+++ Reading passage

1) Just in Time (JIT)
Do you ever wonder why your tech teamwork is in weekly or fortnightly sprints?
The theory behind it is called Just in Time (JIT).
JIT is all about producing high-quality work efficiently by eliminating waste, inconsistencies and unnecessary requirements in the workflow.
This means that when working with tech teams, they focus on discovering, planning and shipping small frequent releases that help drive business results.
This reduces the time it takes to get changes in front of customers.
Why it matters
When building a complex project the key problems are uncertainty and complexity.
When a team makes small and frequent releases (JIT approach) it can help avoid unnecessary complexity if properly used.
The JIT approach is just like mathematical theory in dealing with non-linear problems: feedback-based approaches which in maths is called control theory.
If the JIT approaches are not followed, then what can happen is the same issue as mathematical control theory: a huge deviation in the intended outcome.
This deviation from the solution can mean that in both software development and website development, a huge waste of time and energy in teamwork.
How to Action
Every single project can easily become complex and full of uncertainty.
So, as the SEO or product lead, it is important to work with your team to reduce complexity and uncertainty by:
📈 Clear outcomes - Identify the changes in use behaviour you want to see.
🥅 Set goals - Setting clear benchmarks, metrics and goals to measure success.
📝 PRDs - Write requirement documents to get everyone on the same page.
🧠 Team Wall - Use team walls to build shared understanding.
🎟️ Tickets - Break down projects into tickets 2-5 weeks before needed.
The outcome of discovery, planning and breaking down ideas into realistic tickets just in time is that you’ll start to see realistic dev tickets that fit into the dev backlog and can be ruthlessly prioritised.
2) The Iron Triangle of Planning
How can you make a project get implemented faster?
All projects are constrained by three key factors:
📏 Scope - The features or work of a project that needs to be completed.
⌚ Time - How long it takes to complete a project.
💰 Resources - The budget, team and tools needed to do the work.
These three constraints are commonly referred to as the Iron Triangle of Project Management created by Martin Barnes in 1969.
Why it matters
The Iron Triangle of Project Management is based on the following assumptions:
The quality of work is constrained by a project's budget, deadline and scope.
The business can trade between the three constraints.

++++++
+++ Records

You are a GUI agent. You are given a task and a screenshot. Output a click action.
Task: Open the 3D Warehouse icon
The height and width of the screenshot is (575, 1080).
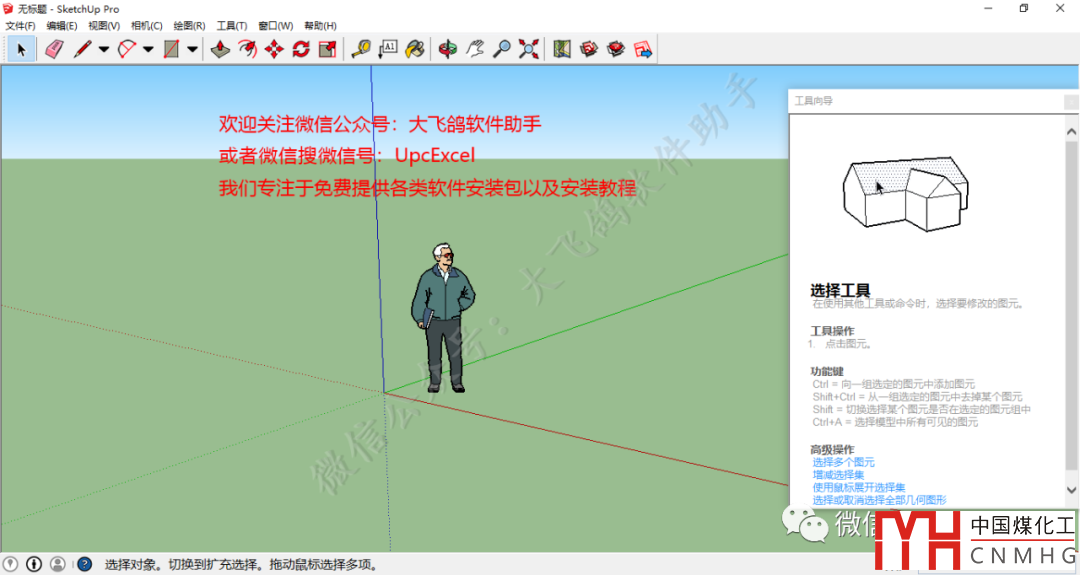pyautogui.click(x=589, y=49)
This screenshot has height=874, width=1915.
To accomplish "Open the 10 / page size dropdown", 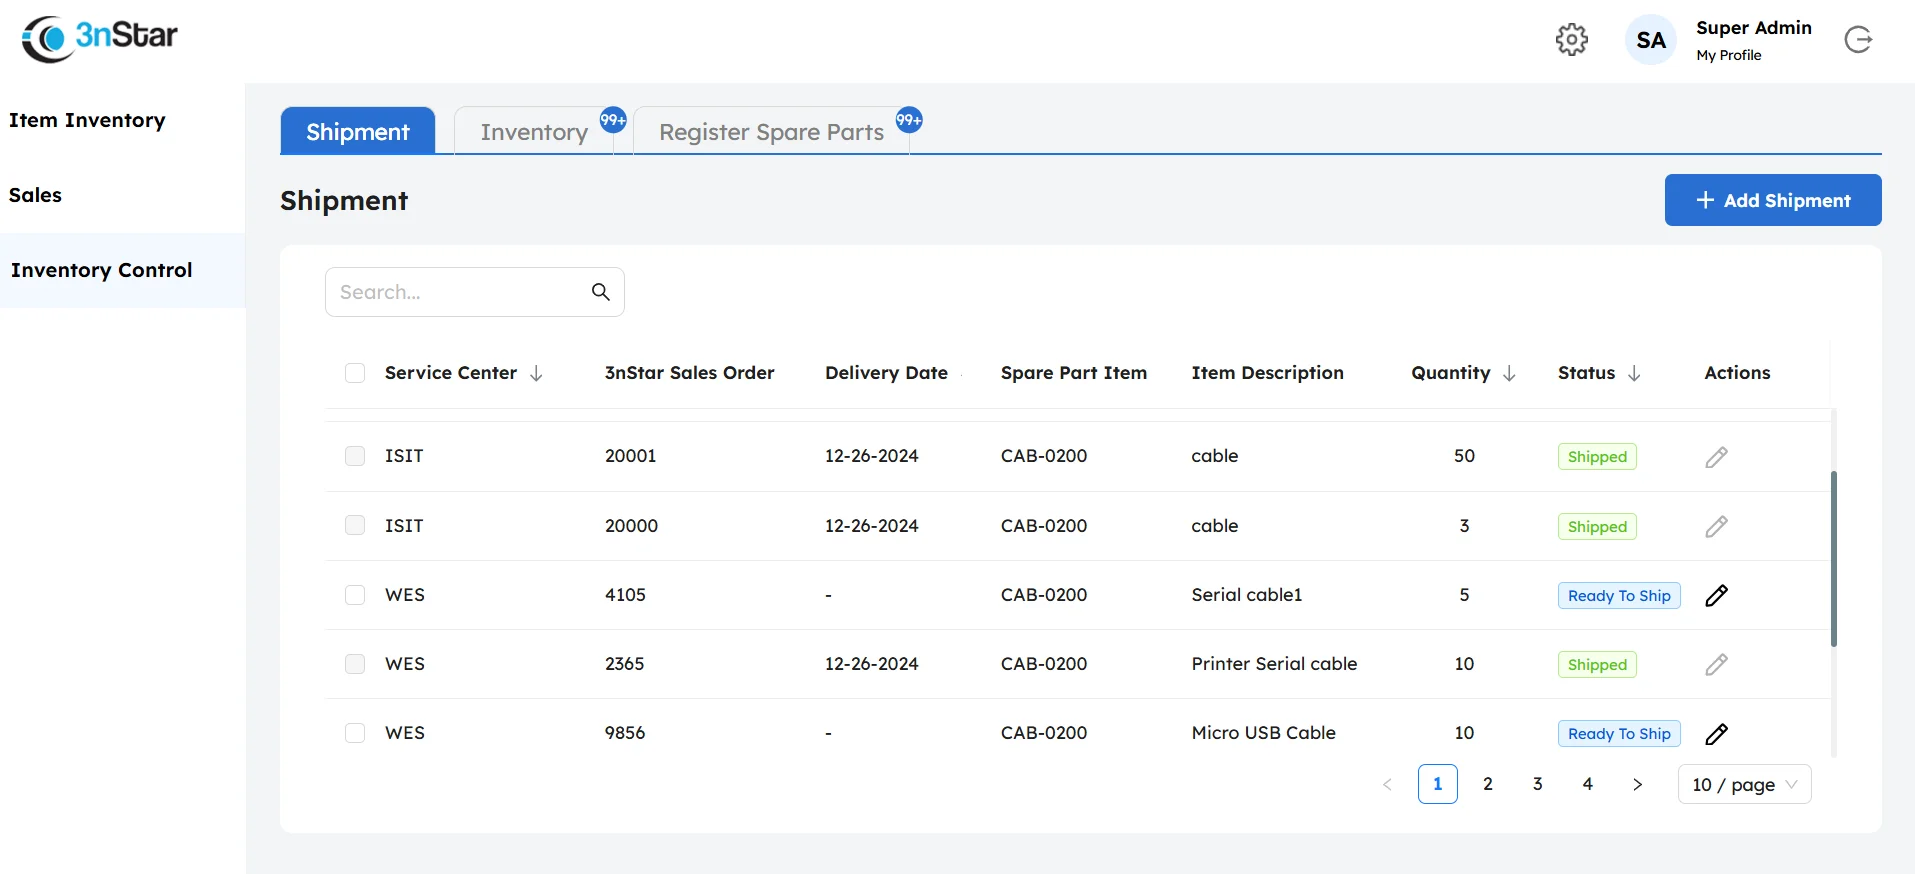I will tap(1744, 785).
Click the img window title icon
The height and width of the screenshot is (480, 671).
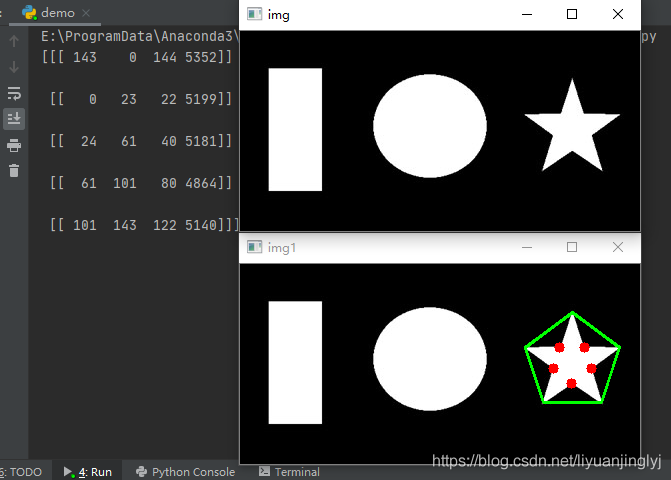tap(255, 14)
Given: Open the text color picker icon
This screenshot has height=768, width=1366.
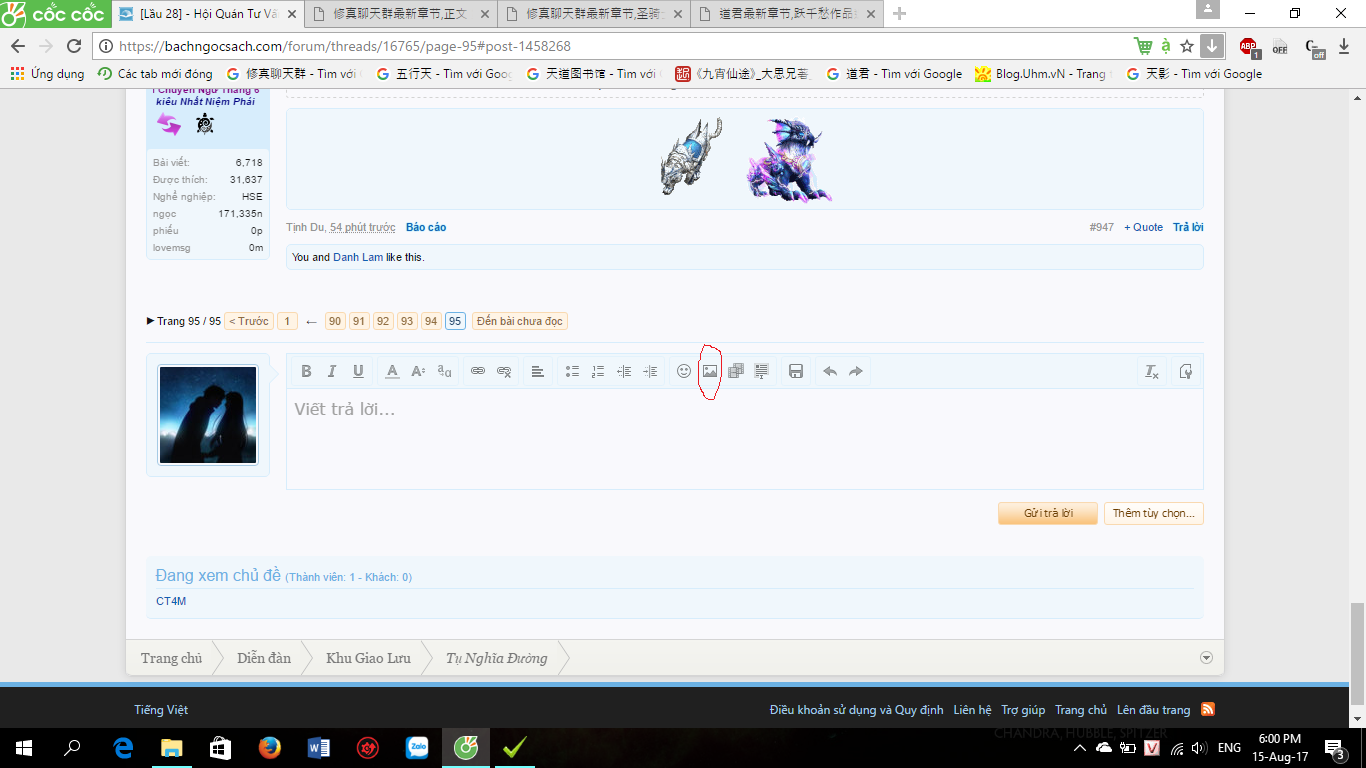Looking at the screenshot, I should point(392,371).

++++++

▶ **Tasks**:
1. According to the project planning text, who created the Iron Triangle of Project Management, and in what year?
2. Using the project planning text, decide whether each statement agrees with it. Answer yes or no and quote the words that decide it.
(a) Projects should be broken down into tickets 2-5 weeks before they are needed.
(b) The key problems in building a complex project are budget and deadlines.
(c) One assumption of the Iron Triangle is that the business can trade between the three constraints.
3. Extract the passage of the project planning text from "2) The Iron" up to and including "deadline and scope.".

▶ **Responses for each task**:
1. Martin Barnes created it in 1969.

2.
(a) Yes: "Break down projects into tickets 2-5 weeks before needed."
(b) No: "When building a complex project the key problems are uncertainty and complexity."
(c) Yes: "The business can trade between the three constraints."

3.
2) The Iron Triangle of Planning
How can you make a project get implemented faster?
All projects are constrained by three key factors:
📏 Scope - The features or work of a project that needs to be completed.
⌚ Time - How long it takes to complete a project.
💰 Resources - The budget, team and tools needed to do the work.
These three constraints are commonly referred to as the Iron Triangle of Project Management created by Martin Barnes in 1969.
Why it matters
The Iron Triangle of Project Management is based on the following assumptions:
The quality of work is constrained by a project's budget, deadline and scope.